COLORADO, USA — The crew from SpaceX's Polaris Dawn has made it safely back to Earth after the first commercial spacewalk. The mission reached a higher altitude than any human has traveled in more than 50 years. Doctors and aerospace engineers in Colorado are now using data collected on that mission to study eye conditions .

They're hopeful their findings will help astronauts as they begin to plan deep-space missions and help people with similar eye issues here on Earth. "Once astronauts started going to space and staying there for a long period of time on the ISS [International Space Station], we started to learn that they were getting changes in the back of their eye, with swelling of their optic nerves, and even little hemorrhages in their retina," said Dr. Prem Subramanian , professor of ophthalmology at the University of Colorado School of Medicine .

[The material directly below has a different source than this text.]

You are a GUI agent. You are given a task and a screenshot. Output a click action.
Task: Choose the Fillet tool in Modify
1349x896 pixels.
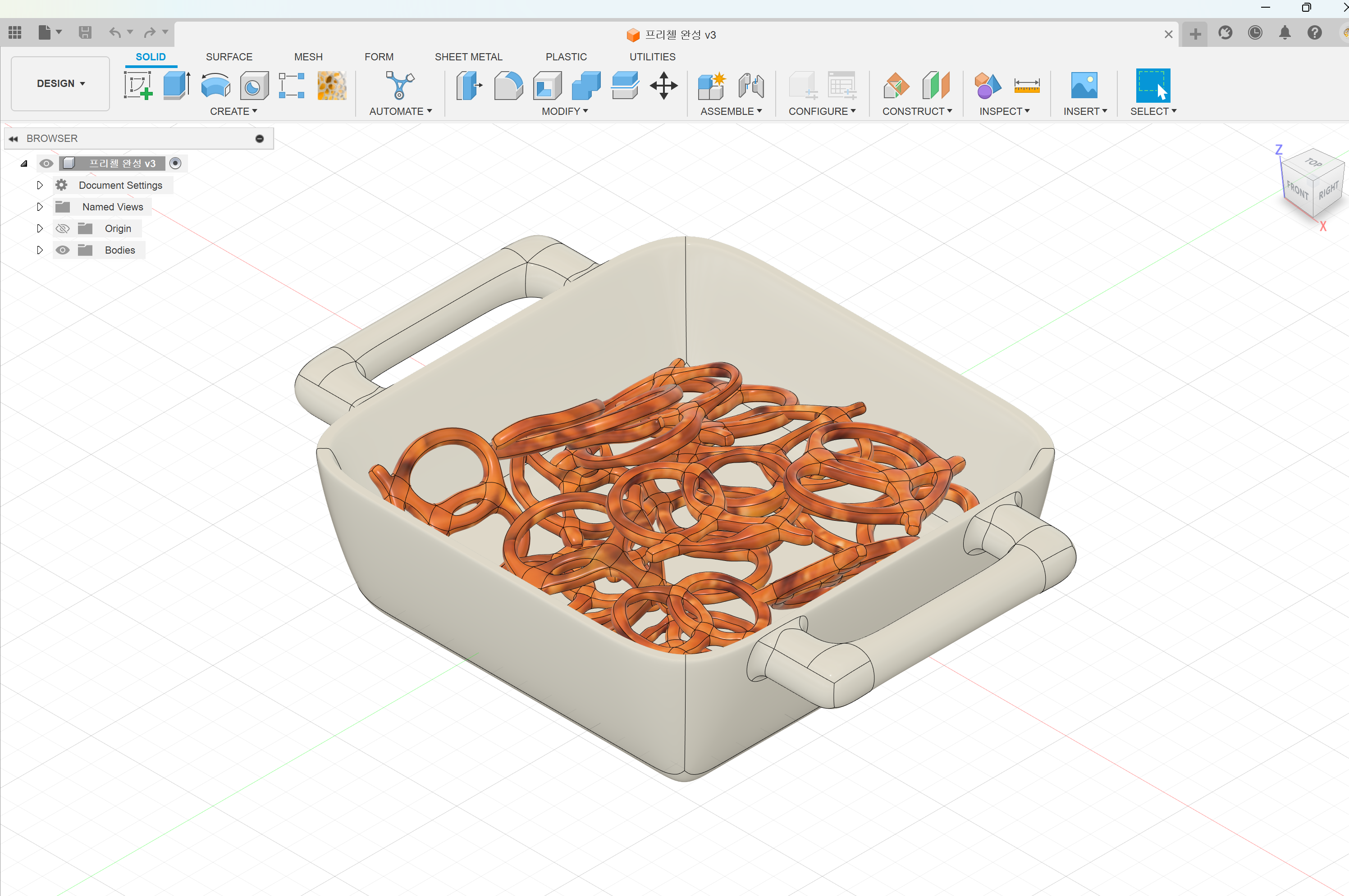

"We had no idea why this was happening. There are some diseases that people get here on Earth that are similar, and we thought it might be related because of fluid shifts that happen when you go into microgravity." Credit: Polaris Program / John Kraus Liftoff of the Polaris Dawn on September 10th, 2024.

This research is being done in collaboration with the University of Colorado School of Medicine and CU Boulder aerospace engineers . They're working together to see how human bodies react in spaceflight. Researchers here in Colorado sent up specialized optical equipment to gather data from astronauts' eyes during the Polari.